All these self-styled experts online drown out the intuitive voice of the parent and sow doubt in every decision that they make.
One evening, when my daughter was about six months old, while I was alone and hanging laundry in my closet, I burst into tears. My partner of six years walked into the room. I looked up at him with tears in my eyes. I didn’t explain anything. I just said, “Can I have a hug?” We went to Target that night and bought formula.
I had been exclusively breastfeeding and pumping before that moment. When I was pregnant, the teachings of the radical midwife Ina May Gaskin were my guiding light. I hired a doula to help me deliver Alma at a birth center, rather than a hospital, so that I could achieve the low-intervention water birth I envisioned. But fantasy rarely matches reality: At around thirty weeks, my midwife discovered that Alma was in the breech position. A month later, her head had still not lowered into the birth canal, and we scheduled a C-section.
Alma’s birth was lifesaving for both of us, but it was devastating nonetheless. I pictured vaginal birth as a spiritual, ecstatic experience that would triumphantly mark my passage into motherhood—the cold, surgical C-section, which took away all my agency in the birthing process, held none of that promise.
Breastfeeding was the last vestige of my plans for how I would bond and connect with Alma in the moments (and months) after she was born, doubly important now because after the surgery, I had a panic attack while on anesthesia and didn’t want to hold or touch her. To abandon breastfeeding would be to give up on the type of mother I wanted to be—one deeply connected to the power and capability of her body and the needs of her baby, which I wrongly assumed I could only be if I breastfed exclusively. The immense pressure I put on myself was not sustainable.
While I was on my six-month maternity leave, I breastfed Alma curled up on the left side of the couch for arduous forty-minute breastfeeding sessions. Then I would put her down and pump right after to stimulate my milk supply. I was terrified of a sudden drop in my supply—I’d read extensive anecdotes online about it happening—but the process was exhausting. It made me feel like an unwilling passenger in my own body. In the early months of Alma’s life, I pumped five to seven times per day, sometimes waking myself up at three in the morning to squeeze in another session.

**DATA RECORDS**

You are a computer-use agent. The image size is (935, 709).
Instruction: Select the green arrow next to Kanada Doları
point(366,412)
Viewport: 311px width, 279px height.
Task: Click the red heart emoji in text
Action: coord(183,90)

**PROBLEM TO SOLVE**
Pick up the piece on breastfeeding and pumping after its last sentence and carry it on for a few paragraphs.

**OUTPUT BELOW**
My grip on my pumping schedule only loosened once I went back to work, but I still pumped at least three times a day. My partner would head up to our bedroom at around nine, but I would sit in the living room for another two hours, waiting until I could pump one final time before bed. The couch, where I sat with my legs curled up under my butt until my bones stiffened, became a cage.
Every time I tried to talk, my head felt empty. It was like pushing my tongue through cotton balls. My short-term memory was so shot that I had to tape a note to our oven that read “Don’t forget to turn OFF.” But at least I had a freezer full of pumped breast milk to show for my efforts—just like all the other moms on Instagram, who portrayed themselves as hardworking and determined. I felt like one of them.
Once I got into bed at night, though, I scrolled through Instagram accounts dedicated to support and information for moms who chose formula. The feeling of the flange suctioning my exposed nipple made my skin crawl. I just needed reassurance that it was okay for me to stop pumping. I read long comments from women telling their stories: how they had spiraled with anxiety over low milk supply, tongue ties, the perfect latch, a baby who cried constantly and always seemed hungry—and decided, for their own mental health, to switch to formula. I felt a kinship with them.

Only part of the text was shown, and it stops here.